R.I. - Qual seria a saída então?
B.L.R. - Primeiro entender que a saída para as finanças do Estado não estão em soluções de curto prazo. Segundo, renegociar as dívidas do Estado com o governo Central. Terceiro, me posiciono a favor de que o Estado sirva de motor do desenvolvimento com base no capital social e cooperativado, que deixe de, por exemplo, financiar os grandes meios de comunicação com propaganda paga com dinheiro público, que condicione as linhas de crédito do Banrisul para iniciativas cooperativadas que tenham por obrigação um cumprimento de normas e metas. E, que acabe o princípio da suposta isonomia, onde há, por assim dizer, um gatilho de salário entre o contínuo da repartição e o presidente do Tribunal de Justiça. Isto, fora medidas óbvias de combate ao nepotismo, racionalização de serviços e custos e redução absoluta dos cargos de confiança.

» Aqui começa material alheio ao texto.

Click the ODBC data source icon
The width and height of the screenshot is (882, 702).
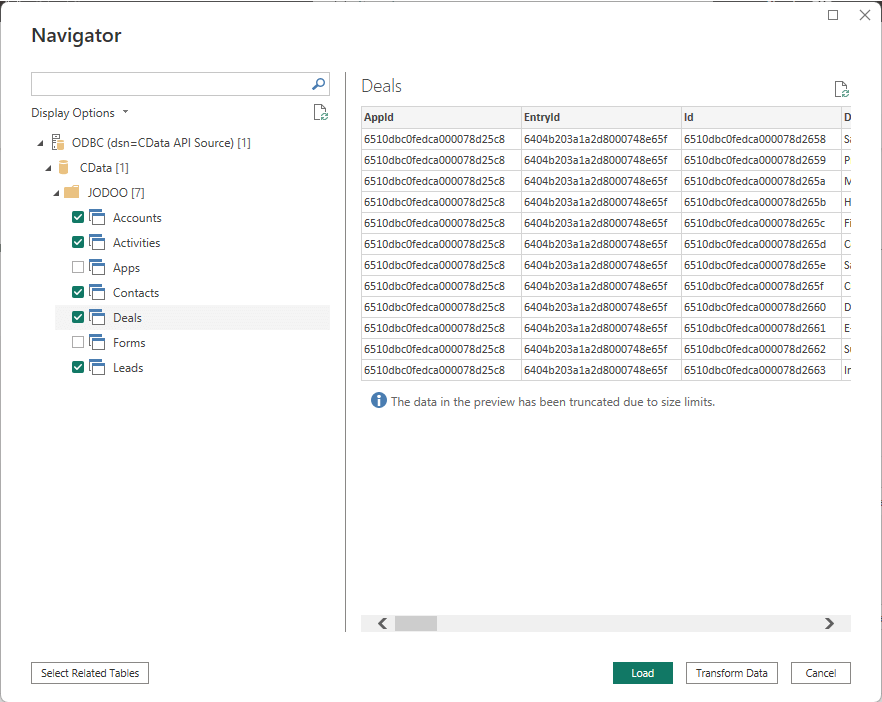pyautogui.click(x=57, y=142)
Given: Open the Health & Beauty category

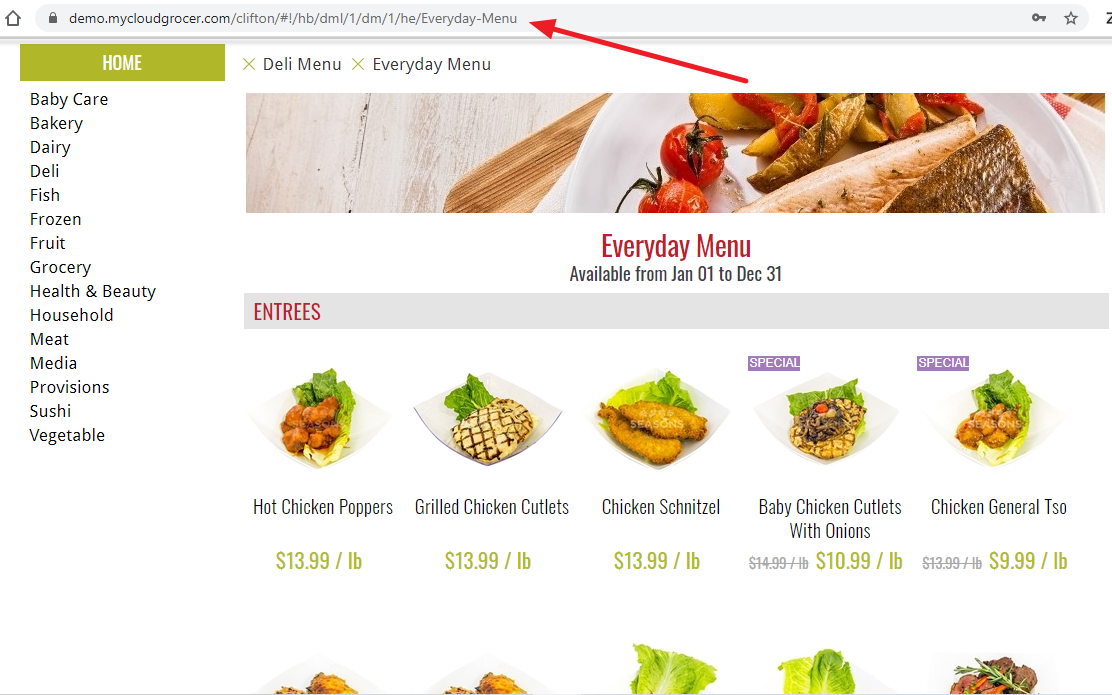Looking at the screenshot, I should [93, 291].

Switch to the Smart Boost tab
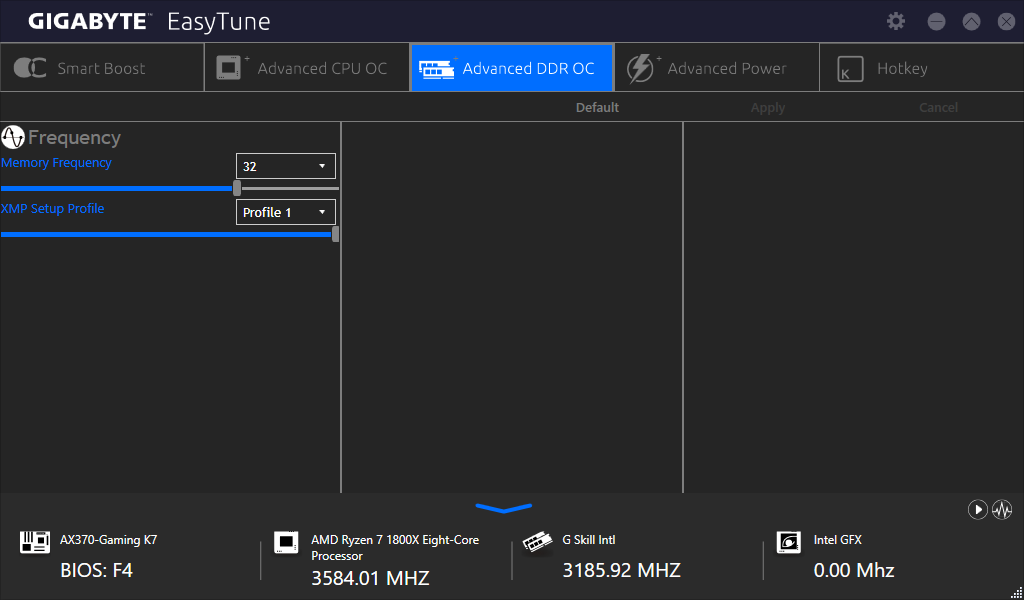102,68
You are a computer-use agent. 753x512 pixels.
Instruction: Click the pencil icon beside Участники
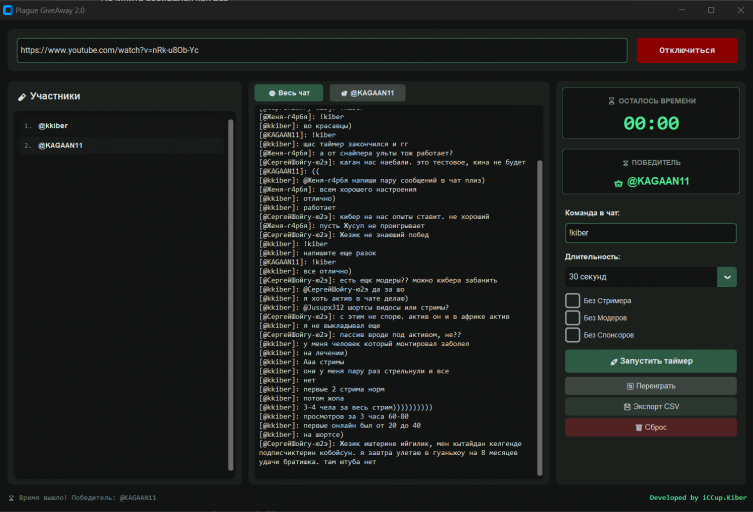(x=22, y=97)
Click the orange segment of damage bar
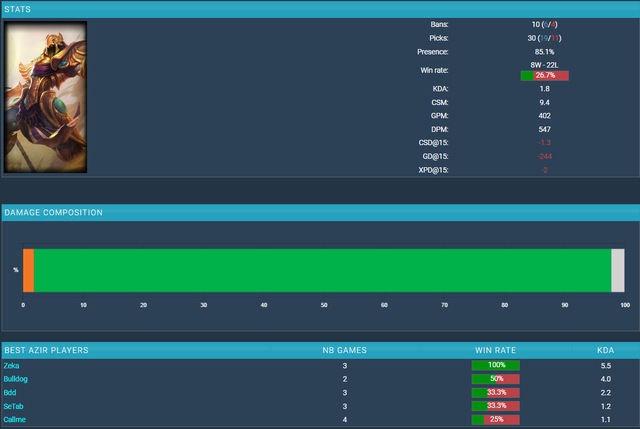Viewport: 640px width, 429px height. tap(29, 270)
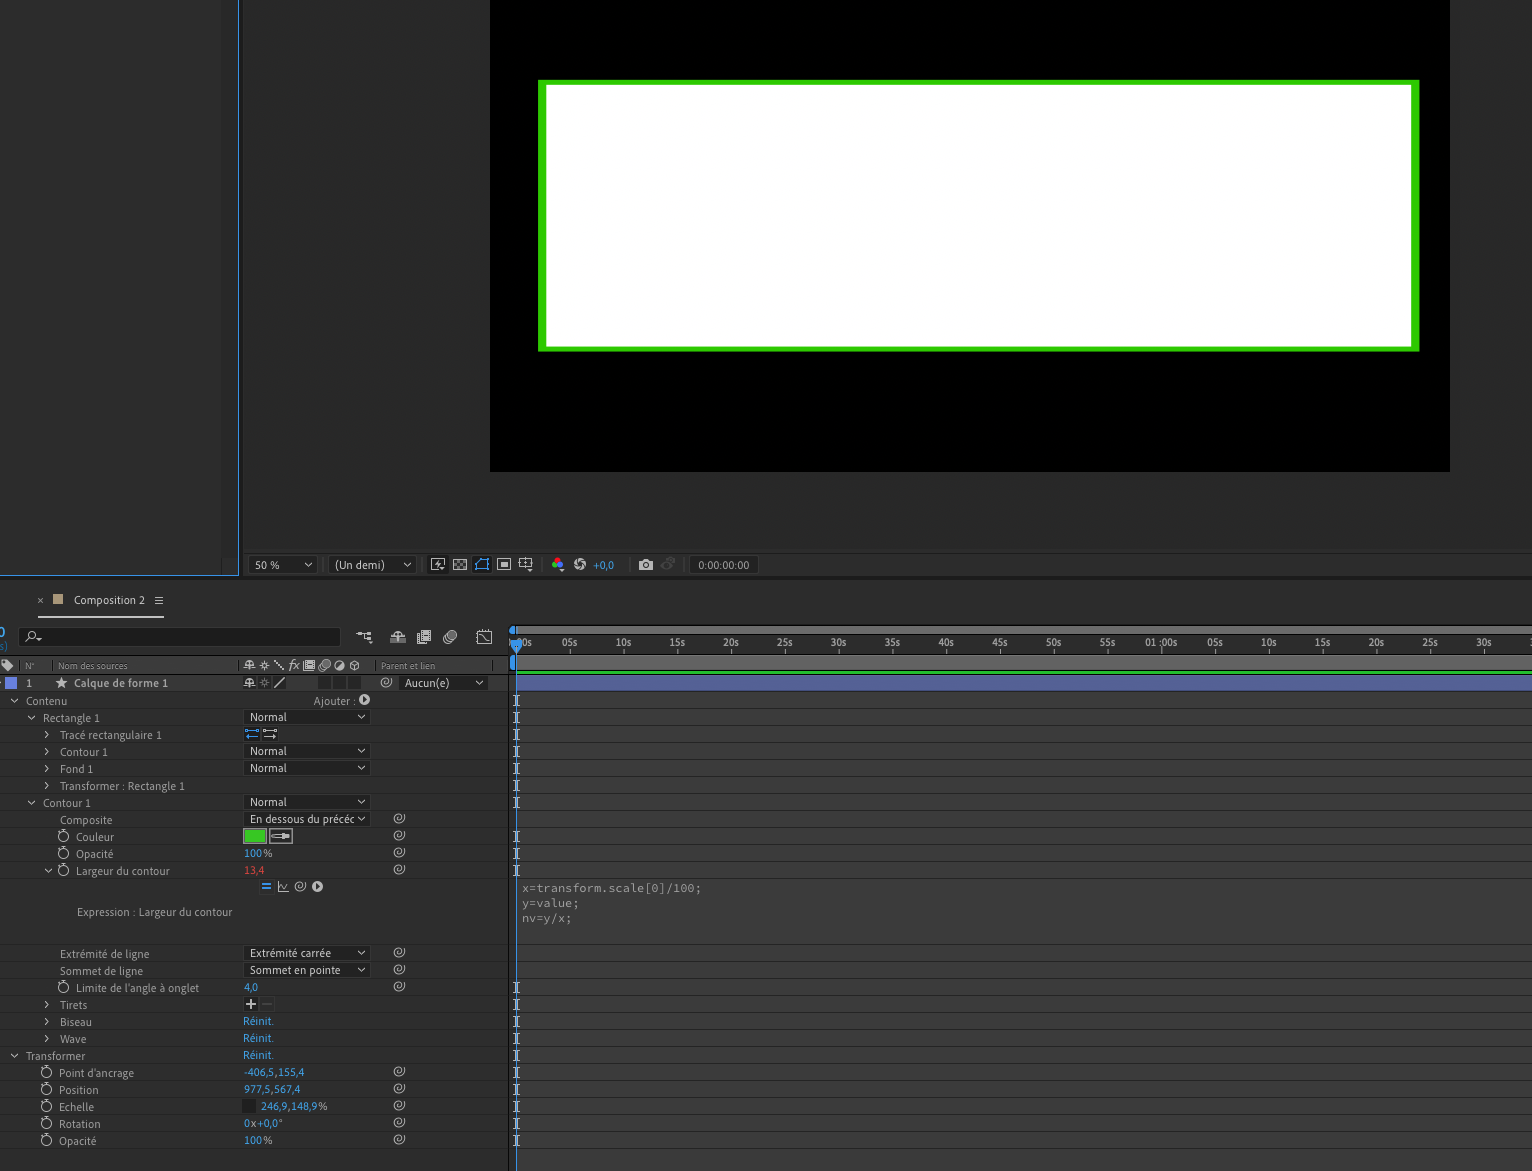
Task: Open the Extrémité carrée line cap dropdown
Action: point(306,954)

R.I. - Os estudos indicam que teremos uma grande economia para os cofres públicos, ajudando também a reduzir histórico déficit das contas do governo gaúcho. Mas isso não afetará o repasse previsto em Lei para as áreas da Saúde e da Educação?
B.L.R. - Óbvio que afetará. Mas, se formos observar, o estado do RS já não cumpre as metas de investimento de repasse para saúde e educação. O que precisa ficar claro são as premissas erradas deste Pacto. Para mim estas deveriam ser assim:
Não se mexe (para baixo) no salário do servidor, ao menos não na massa do funcionalismo dos poderes;
Não se afeta o investimento nem o repasse em saúde e educação;
Não se privatiza com o nome de PPP (Parceria Público Privada);
Cessar imediatamente o repasse e refinanciamento de verbas estaduais para quem já as tem, como foi o escandaloso fechamento de fábricas da Azaléia no Vale dos Sinos e no Vale do Caí.
R.I. - A tendência é que os chamados serviços básicos e essenciais sejam afetados ainda mais?
B.L.R. - Sim, esta é a tendência e isto, em minha opinião, é típico de pactos de elites.
R.I. - A população, em sua grande maioria, mostra-se favorável ao projeto. Houve falta de um maior debate ou o posicionamento favorável ao pacto pela chamada grande mídia gaúcha foi decisivo?
B.L.R. - Se as rádios comunitárias tivessem a verba de publicidade e o aporte de capital cruzado que têm os oligopólios da comunicação, e caso a Anatel parasse de reprimir de forma ilegal a mídia popular, tenho minhas dúvidas se “esta grande maioria” permaneceria tão majoritária. A opinião pública, bem sabemos, é uma construção permanente. Desde o governo Collor que o funcionalismo vem sendo responsabilizado pelas crises do Estado. Isto é um posicionamento de elites e dos grandes capitais, tanto dos oligopólios gaúchos como das transnacionais e/ou grandes nacionais internacionalizadas, tais como a Aracruz, Stora Enso e Votorantim.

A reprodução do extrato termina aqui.